NASA anticipates a long line of Artemis missions — as many as 12, the space agency said today — which is why it has awareded a new contract to Lockheed Martin for as many as six Orion spacecraft. Called the Orion Production and Operations Contract (OPOC), this deal taps Lockheed for between six and 12 Orion spacecraft through the year 2030.
NASA’s Artemis program will kick off with the Artemis-1 mission next summer, introducing the uncrewed flight of the Orion Multi-Purpose Crew Vehicle. This will be the first of what NASA says will be a series of ‘increasingly complex’ missions, the idea being to get humans back on the lunar surface in 2024.
NASA says its newly awarded contract is an indefinite-delivery and indefinite-quantity deal that guarantees a minimum order of six Orion spacecraft and as many as a dozen spacecraft leading through September 2030. These spacecraft will be for six to 12 future missions, ensuring Orion production will be in place for the next decade.
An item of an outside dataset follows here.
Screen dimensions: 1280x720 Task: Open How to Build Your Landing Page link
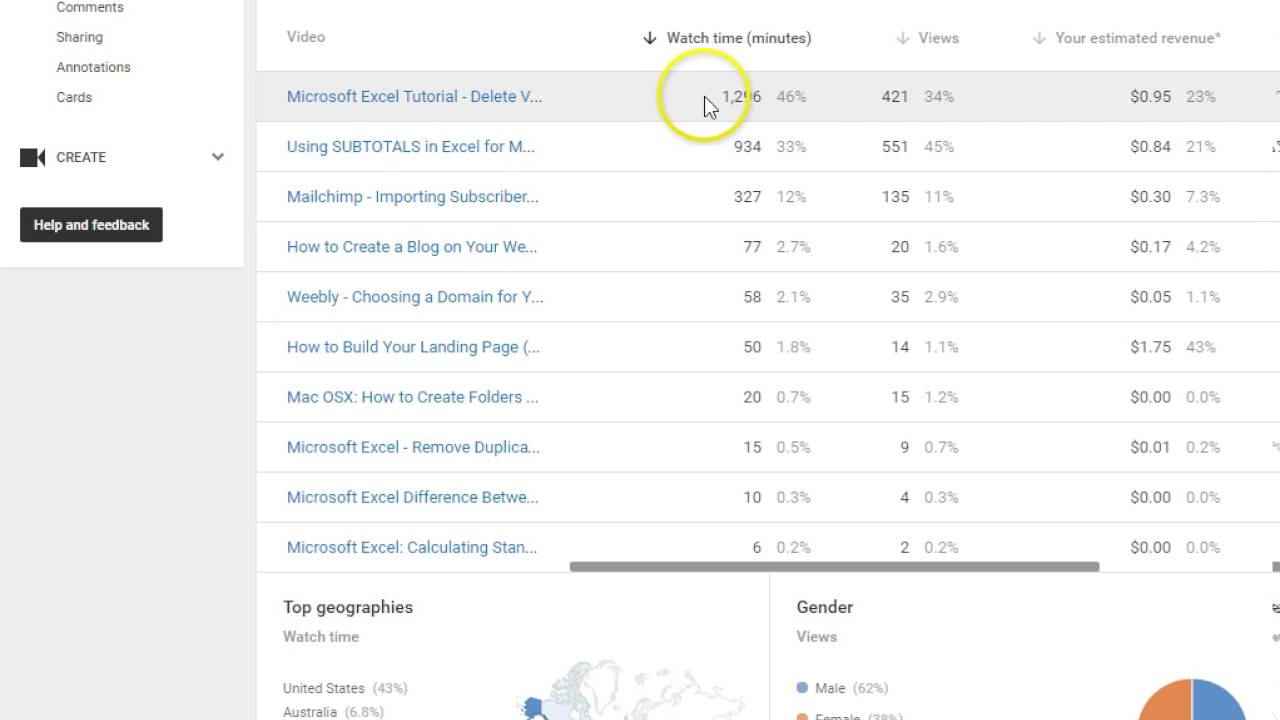click(413, 347)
NASA is placing a $2.7 billion order for three Orion spacecraft intended for its future Artemis III to Artemis V missions. Another three spacecraft will be ordered for Artemis VI to VIII for $1.9 billion in the space agency’s 2022 fiscal year. NASA plans to reuse the Orion crew modules at least once in cases where they can be recovered, something it says will significantly reduce costs.
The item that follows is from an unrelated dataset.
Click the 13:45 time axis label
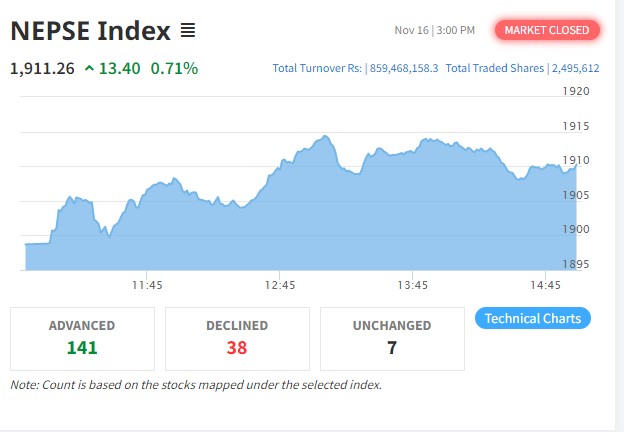The height and width of the screenshot is (432, 624). point(412,285)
Orion Program manager Mark Kirasich said:
No other spacecraft in the world can keep humans alive hundreds of thousands of miles from Earth for weeks at a time with the safety features, crew accommodations, technical innovations, and reliability that Orion provides. With the design and development phase of Orion largely behind us, this new contract will enable us to increase efficiencies, reuse the spacecraft, and bring down the cost of reliably transporting people between earth and the Gateway.